_Your tasks_
1. In the article on Greece facing the Troika, what does the hashtag #mazi mean in Greek?
2. Repeat word for word everything in the article on Greece facing the Troika from "Greek Prime Minister" down to "future economic growth.".

The 'People Versus the Powerful' as Greece Faces Down Troika in Brussels
As Syriza government meets with European financial elite, expressions of support for anti-austerity agenda spread
After weeks of heightened rhetoric and promises regarding Greece's economic future, the country's new leftist Syriza government on Wednesday at last met with European Union finance ministers in Brussels to discuss the plan to end the EU lenders' punishing austerity regime.
Greek Prime Minister Alexis Tsipras and Financial Minister Yanis Varoufakis are attending an emergency meeting with officials from the so-called Troika—composed of the European Central Bank (ECB), the European Commission, and the International Monetary Fund—to introduce Syriza's plan to cancel the deeply unpopular bailout program and, among other measures, tie the country's debt repayments with future economic growth.
The newly elected Syriza government has found wide support among its countrymen. On Tuesday, the Greek parliament voted to back Tsipras' 10-point anti-austerity plan. And as the talks commenced Wednesday, thousands of citizens physically demonstrated their approval with rallies across the country.
Meanwhile, across Europe, calls to "let Greece breathe" have also grown.
In London, the Greece Solidarity Campaign, Syriza London and other organizations are holding a protest in Parliament Square Wednesday evening in solidarity with the anti-austerity movement in Greece. Another mass rally will be held Sunday February 15 in London's Trafalgar Square. Other expressions of solidarity are being shared online under the hashtag #mazi, Greek for "together."
"Troika austerity policies have been the wrong path; we are dealing with a deep crisis in our democracy."
—Gabi Zimmer, GUE/NGL
During a EU Parliament meeting early Wednesday, officials with the EU leftist bloc, the Confederal Group of the European United Left/Nordic Green Left (GUE/NGL), argued in favor of canceling the austerity program.
"It is very difficult for politicians to face up to failures of political strategies which are the foundations of their own policies. To deviate from them and come up with different strategies and policies is more difficult still," said GUE/NGL President Gabi Zimmer.
She continued: "Troika austerity policies have been the wrong path; we are dealing with a deep crisis in our democracy. If the Eurogroup and Council meetings are able to appreciate what has happened and to take some of this responsibility, people may stop worrying."
And Spanish MEP Marina Albiol added: "Today this Parliament should condemn the extortion which the European Central Bank is exercising on the Greek people. It is clearly punishing those who voted for the Left, those who are challenging the powerful and putting life and dignity before macro-economics. This is not a question of Syriza against Europe; it is about the people against the powerful."

_Excerpted data_
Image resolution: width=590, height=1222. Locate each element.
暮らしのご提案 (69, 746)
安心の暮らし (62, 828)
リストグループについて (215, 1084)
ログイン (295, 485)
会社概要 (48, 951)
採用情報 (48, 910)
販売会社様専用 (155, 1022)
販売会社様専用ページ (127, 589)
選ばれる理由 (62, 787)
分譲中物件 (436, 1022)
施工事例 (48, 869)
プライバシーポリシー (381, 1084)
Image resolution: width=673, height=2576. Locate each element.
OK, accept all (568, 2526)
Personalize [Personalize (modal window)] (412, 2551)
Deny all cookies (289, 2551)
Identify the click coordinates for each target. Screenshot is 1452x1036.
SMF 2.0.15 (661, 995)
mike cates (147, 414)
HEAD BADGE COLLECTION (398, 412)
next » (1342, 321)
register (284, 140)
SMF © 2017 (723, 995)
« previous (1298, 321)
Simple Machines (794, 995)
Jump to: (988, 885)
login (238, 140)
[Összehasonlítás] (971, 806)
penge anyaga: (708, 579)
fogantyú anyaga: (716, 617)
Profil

_Answers provided_
1. It means "together."

2.
Greek Prime Minister Alexis Tsipras and Financial Minister Yanis Varoufakis are attending an emergency meeting with officials from the so-called Troika—composed of the European Central Bank (ECB), the European Commission, and the International Monetary Fund—to introduce Syriza's plan to cancel the deeply unpopular bailout program and, among other measures, tie the country's debt repayments with future economic growth.